La guerra contra las drogas es antiética, porque parte de desconocerles su autonomía a los consumidores de sustancias psicoactivas, de asumir con ellos una actitud paternalista y condescendiente.
Pero lo es también porque desconoce las libertades y vulnera la vida misma de miles de personas que habitan en zonas de cultivos ilícitos, quienes deben soportar el acoso criminal de los actores armados que se financian con estos recursos. Algunos territorios de Antioquia son un buen ejemplo de ello.
Según el Observatorio de Drogas de Colombia, Antioquia tuvo 9.481 hectáreas de coca en 2019. El 96 % de esas, equivalente a 9.114 hectáreas, estuvieron en once municipios del norte, nordeste y bajo Cauca: Amalfi, Anorí, Cáceres, Campamento, El Bagre, Ituango, Nechí, Segovia, Tarazá, Valdivia y Zaragoza. En estos habita solo el 5 % de la población antioqueña*, pero se cometieron el 17 % de los homicidios del departamento en 2019**.
Buena parte de la violencia en estos municipios es causada por la presencia de grupos armados organizados que se disputan con crueldad el control de los territorios.
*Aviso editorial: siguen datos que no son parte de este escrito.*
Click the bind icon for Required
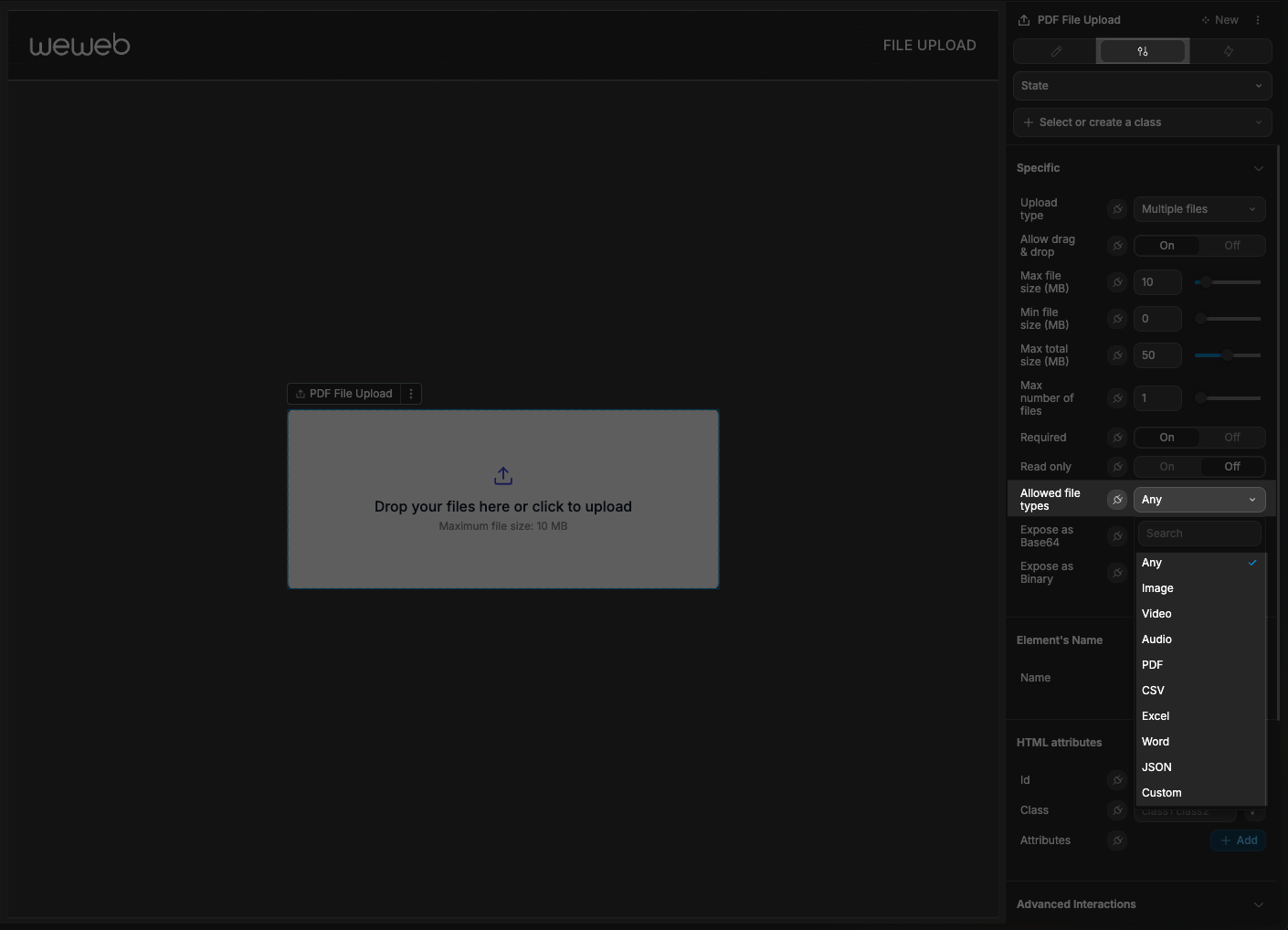[1117, 438]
Esta zona del departamento, por la cantidad de cultivos ilícitos y otras economías ilegales, representa un botín por el que los criminales matan a enemigos, miembros de la fuerza pública y civiles.
Grupos armados ilegales como las Autodefensas Gaitanistas de Colombia, el Eln y disidencias de las Farc asumen los costos humanos y económicos de disputarse los territorios entre sí, de ser perseguidos y judicializados por las autoridades y, lo que es más grave, de masacrar a la población, porque los beneficios de mantener la guerra y enriquecerse son altísimos.
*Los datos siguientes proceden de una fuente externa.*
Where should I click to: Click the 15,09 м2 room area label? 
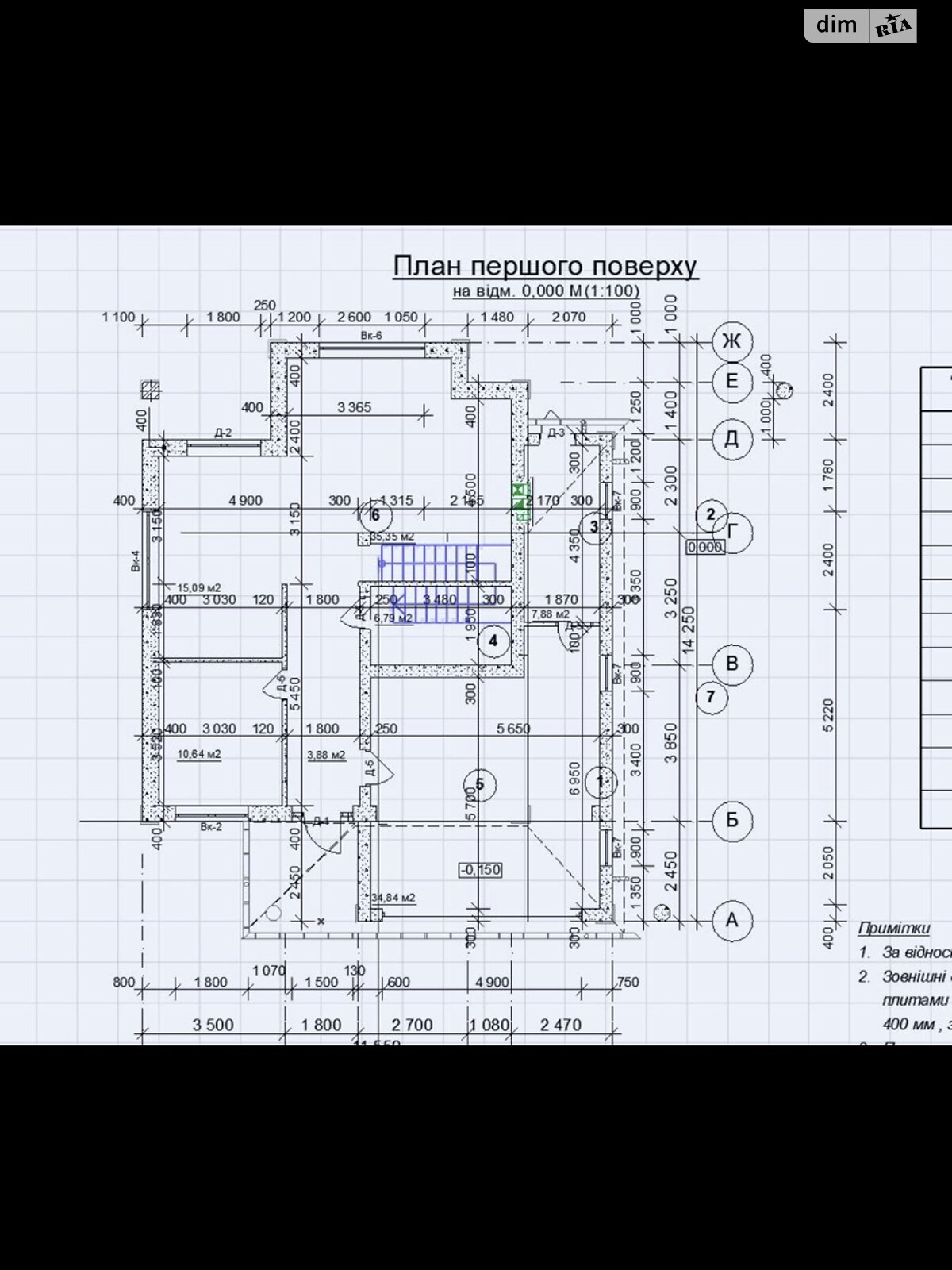point(198,588)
Por eso, además, el desgaste y la sobrecarga para la fuerza pública es mayor al enfrentarse con recursos muy escasos (personal, armas, equipos) a grupos criminales fortalecidos por la prohibición y protegidos por la inmensidad de los territorios rurales que controlan o pretenden controlar. Una política de regulación de drogas les haría el trabajo más fácil a las autoridades, al debilitar una de las principales fuentes de ingreso de los criminales.
Poco piensan en esto los bienintencionados políticos que insisten en continuar una guerra inútil que se sostiene principalmente en los hombros de jóvenes acogidos y beneficiados por la criminalidad, soldados y policías rasos, raspachines y, en especial, de civiles castigados de forma vil y muchas veces impune.
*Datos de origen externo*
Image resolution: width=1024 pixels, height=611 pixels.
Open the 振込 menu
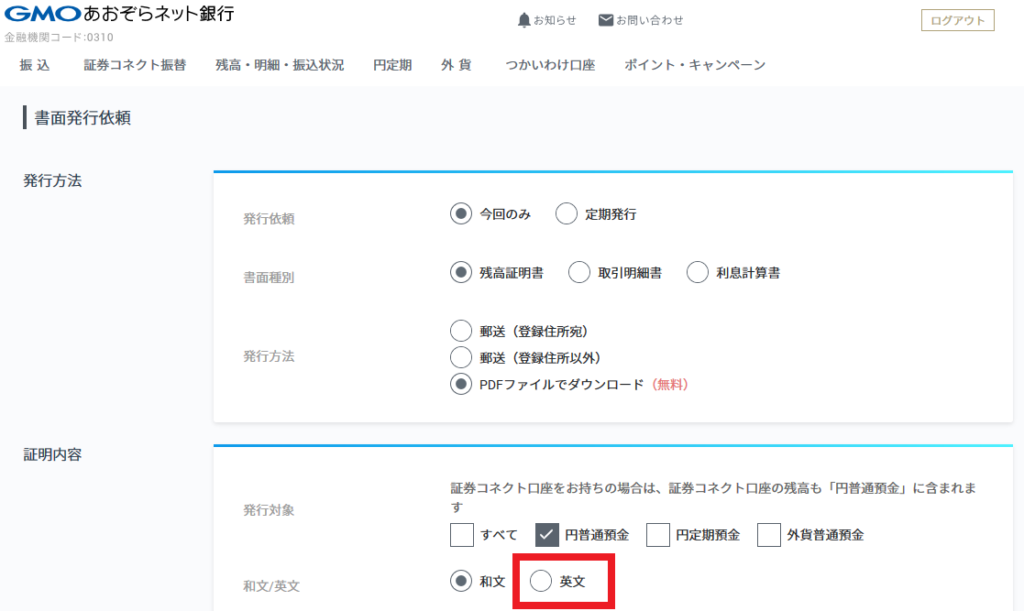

Un debate nacional e internacional sobre los cultivos ilícitos, tan evadido como satanizado de entrada, debería también tener en cuenta a quienes, sin armas y desprotegidos ante todos los actores armados, recorren los caminos por los que se bajan la gasolina, el ácido sulfúrico y la cal y por los que se suben los kilos de pasta, allí donde las ganancias se quedan menos y los muertos se suman más.
En el debate, a los argumentos de las consecuencias de las adicciones de un porcentaje de los consumidores, de la criminalidad asociada al narcotráfico y el microtráfico y del imperativo de protección a la niñez, ya sea este último genuinamente concebido o un mero comodín argumentativo, hay que sumarles la perspectiva de quienes llevan décadas soportando las intolerables consecuencias de la guerra perdida, condenados a vivir y morir entre cultivos, en el mejor de los casos, y, excepcionalmente, a cambio de pírricas ganancias.
* Cálculo basado en las proyecciones poblacionales del DANE para 2019 a partir del Censo Nacional de Población y Vivienda de 2018.
** Cálculo basado en las cifras de homicidios de 2019 del Sistema de Información Estadístico, Delincuencial Contravencional y Operativo de la Policía Nacional (Siedco). Información pública.